- _Consigne 1_: Modifiez le passage du texte sur les compensations environnementales qui commence par "Foncier Partenaire de" et se termine par "avec SNCF réseau.", en y remplaçant "convention" par "contrat".

- _Texte fourni_:

Foncier Partenaire de la Chambre d'agriculture de la Gironde sur le dossier des compensations environnementales, la SAFER Aquitaine Atlantique participe à la gestion des acquisitions par LISEA et COSEA par convention avec SNCF réseau.

En accompagnant LISEA-COSEA et le Conservatoire d'Espaces Naturels dans l'animation et la recherche de foncier pour les compensations environnementales, la Chambre d'agriculture de la Gironde et la SAFER Aquitaine Atlantique souhaitent garantir la prise en compte des intérêts de la profession agricole. L'enjeu majeur dans le cadre de la maîtrise de ce foncier est le maintien d'un coût du foncier adapté aux réalités du terrain et du secteur. Pour cela plusieurs points de vigilance sont assurés.

- _Consigne 2_: Recopiez à l'identique les lignes des entrées de la collection, en commençant par la ligne qui contient "Task: Select the 目标 connection type" et en terminant par celle qui contient "[x=724, y=401]".

(Entrées de la collection)
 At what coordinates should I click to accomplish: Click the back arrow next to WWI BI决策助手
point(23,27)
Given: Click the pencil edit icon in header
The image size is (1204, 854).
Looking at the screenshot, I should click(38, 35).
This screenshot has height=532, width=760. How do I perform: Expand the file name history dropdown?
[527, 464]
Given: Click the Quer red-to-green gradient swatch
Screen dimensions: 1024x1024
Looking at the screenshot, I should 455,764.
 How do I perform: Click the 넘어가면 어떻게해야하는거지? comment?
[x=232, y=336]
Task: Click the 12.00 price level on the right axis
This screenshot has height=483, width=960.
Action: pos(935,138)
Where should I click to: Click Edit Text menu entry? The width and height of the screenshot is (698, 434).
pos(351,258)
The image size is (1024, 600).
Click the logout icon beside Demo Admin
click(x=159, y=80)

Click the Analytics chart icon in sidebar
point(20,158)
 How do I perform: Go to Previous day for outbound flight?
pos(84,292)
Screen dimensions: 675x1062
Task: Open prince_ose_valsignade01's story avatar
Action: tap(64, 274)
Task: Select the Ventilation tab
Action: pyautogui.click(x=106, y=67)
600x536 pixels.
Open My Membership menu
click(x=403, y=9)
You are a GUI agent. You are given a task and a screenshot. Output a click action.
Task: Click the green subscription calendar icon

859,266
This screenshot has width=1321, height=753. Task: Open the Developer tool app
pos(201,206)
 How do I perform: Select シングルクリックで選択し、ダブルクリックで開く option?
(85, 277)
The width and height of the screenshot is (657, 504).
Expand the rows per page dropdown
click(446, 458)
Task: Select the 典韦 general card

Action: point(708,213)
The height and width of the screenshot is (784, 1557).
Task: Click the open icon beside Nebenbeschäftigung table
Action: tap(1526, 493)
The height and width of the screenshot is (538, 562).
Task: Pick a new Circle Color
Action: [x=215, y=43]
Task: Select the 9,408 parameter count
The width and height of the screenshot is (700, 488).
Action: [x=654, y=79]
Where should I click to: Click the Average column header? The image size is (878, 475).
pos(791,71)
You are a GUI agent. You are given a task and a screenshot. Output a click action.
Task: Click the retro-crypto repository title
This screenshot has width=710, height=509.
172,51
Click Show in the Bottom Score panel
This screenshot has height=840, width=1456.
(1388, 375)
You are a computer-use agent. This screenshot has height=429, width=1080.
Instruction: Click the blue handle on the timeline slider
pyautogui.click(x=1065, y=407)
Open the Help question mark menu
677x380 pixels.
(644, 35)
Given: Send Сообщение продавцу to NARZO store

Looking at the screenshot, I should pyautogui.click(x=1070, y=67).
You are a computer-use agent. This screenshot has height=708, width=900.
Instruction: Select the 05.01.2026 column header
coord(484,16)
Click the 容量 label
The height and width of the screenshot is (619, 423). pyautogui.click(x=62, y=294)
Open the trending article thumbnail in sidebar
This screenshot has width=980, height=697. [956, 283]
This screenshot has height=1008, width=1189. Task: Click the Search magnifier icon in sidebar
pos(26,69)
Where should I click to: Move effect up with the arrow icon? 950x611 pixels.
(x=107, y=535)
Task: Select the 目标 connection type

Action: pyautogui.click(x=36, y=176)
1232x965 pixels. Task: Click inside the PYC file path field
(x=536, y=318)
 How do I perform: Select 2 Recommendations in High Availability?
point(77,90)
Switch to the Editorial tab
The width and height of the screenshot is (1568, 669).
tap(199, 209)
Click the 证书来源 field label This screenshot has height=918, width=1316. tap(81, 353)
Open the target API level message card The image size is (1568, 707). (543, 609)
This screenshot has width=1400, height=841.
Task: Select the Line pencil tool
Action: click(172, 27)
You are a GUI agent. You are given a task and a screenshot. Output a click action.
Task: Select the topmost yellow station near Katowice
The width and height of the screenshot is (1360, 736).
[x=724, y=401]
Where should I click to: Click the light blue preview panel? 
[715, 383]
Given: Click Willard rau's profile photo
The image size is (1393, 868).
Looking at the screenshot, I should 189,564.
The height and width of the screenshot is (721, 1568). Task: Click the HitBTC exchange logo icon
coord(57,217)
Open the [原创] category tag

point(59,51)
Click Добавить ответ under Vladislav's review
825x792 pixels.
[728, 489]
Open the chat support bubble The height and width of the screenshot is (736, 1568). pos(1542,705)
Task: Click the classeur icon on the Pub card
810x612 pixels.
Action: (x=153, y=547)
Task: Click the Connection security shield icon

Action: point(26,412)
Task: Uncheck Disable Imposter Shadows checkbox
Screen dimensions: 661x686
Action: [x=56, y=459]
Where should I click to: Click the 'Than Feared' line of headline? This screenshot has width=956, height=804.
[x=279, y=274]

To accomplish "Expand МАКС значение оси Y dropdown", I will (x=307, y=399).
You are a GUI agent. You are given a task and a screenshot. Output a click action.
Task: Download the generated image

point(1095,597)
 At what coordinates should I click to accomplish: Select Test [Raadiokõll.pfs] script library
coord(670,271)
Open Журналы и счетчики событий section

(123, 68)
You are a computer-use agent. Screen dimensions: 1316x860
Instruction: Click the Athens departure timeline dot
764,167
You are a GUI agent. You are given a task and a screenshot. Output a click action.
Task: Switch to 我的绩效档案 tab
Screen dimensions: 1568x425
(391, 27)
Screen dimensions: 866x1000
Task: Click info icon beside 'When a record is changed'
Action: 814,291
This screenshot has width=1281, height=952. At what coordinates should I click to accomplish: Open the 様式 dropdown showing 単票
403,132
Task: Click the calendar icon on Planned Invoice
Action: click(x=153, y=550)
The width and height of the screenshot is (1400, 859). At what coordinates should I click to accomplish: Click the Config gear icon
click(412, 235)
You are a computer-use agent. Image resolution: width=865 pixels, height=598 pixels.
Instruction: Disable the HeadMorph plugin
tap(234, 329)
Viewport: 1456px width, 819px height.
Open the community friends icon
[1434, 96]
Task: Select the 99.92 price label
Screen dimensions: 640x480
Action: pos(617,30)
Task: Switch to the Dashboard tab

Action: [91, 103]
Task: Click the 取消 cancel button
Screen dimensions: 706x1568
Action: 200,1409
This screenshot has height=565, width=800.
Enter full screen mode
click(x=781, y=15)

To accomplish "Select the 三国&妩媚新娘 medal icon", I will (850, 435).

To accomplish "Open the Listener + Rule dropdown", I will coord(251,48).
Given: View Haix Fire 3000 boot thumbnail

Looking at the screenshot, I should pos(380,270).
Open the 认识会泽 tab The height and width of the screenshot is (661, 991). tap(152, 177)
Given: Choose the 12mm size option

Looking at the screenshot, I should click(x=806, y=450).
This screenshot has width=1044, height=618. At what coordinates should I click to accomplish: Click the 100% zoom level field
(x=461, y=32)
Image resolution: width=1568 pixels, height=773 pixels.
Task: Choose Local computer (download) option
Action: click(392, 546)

- _Réponse 1_:
Foncier Partenaire de la Chambre d'agriculture de la Gironde sur le dossier des compensations environnementales, la SAFER Aquitaine Atlantique participe à la gestion des acquisitions par LISEA et COSEA par contrat avec SNCF réseau.

- _Réponse 2_:
Task: Select the 目标 connection type

Action: pyautogui.click(x=36, y=176)
1232x965 pixels. Task: Click inside the PYC file path field
(x=536, y=318)
 How do I perform: Select 2 Recommendations in High Availability?
point(77,90)
Switch to the Editorial tab
The width and height of the screenshot is (1568, 669).
tap(199, 209)
Click the 证书来源 field label This screenshot has height=918, width=1316. tap(81, 353)
Open the target API level message card The image size is (1568, 707). (543, 609)
This screenshot has width=1400, height=841.
Task: Select the Line pencil tool
Action: click(172, 27)
You are a GUI agent. You are given a task and a screenshot. Output a click action.
Task: Select the topmost yellow station near Katowice
The width and height of the screenshot is (1360, 736).
[x=724, y=401]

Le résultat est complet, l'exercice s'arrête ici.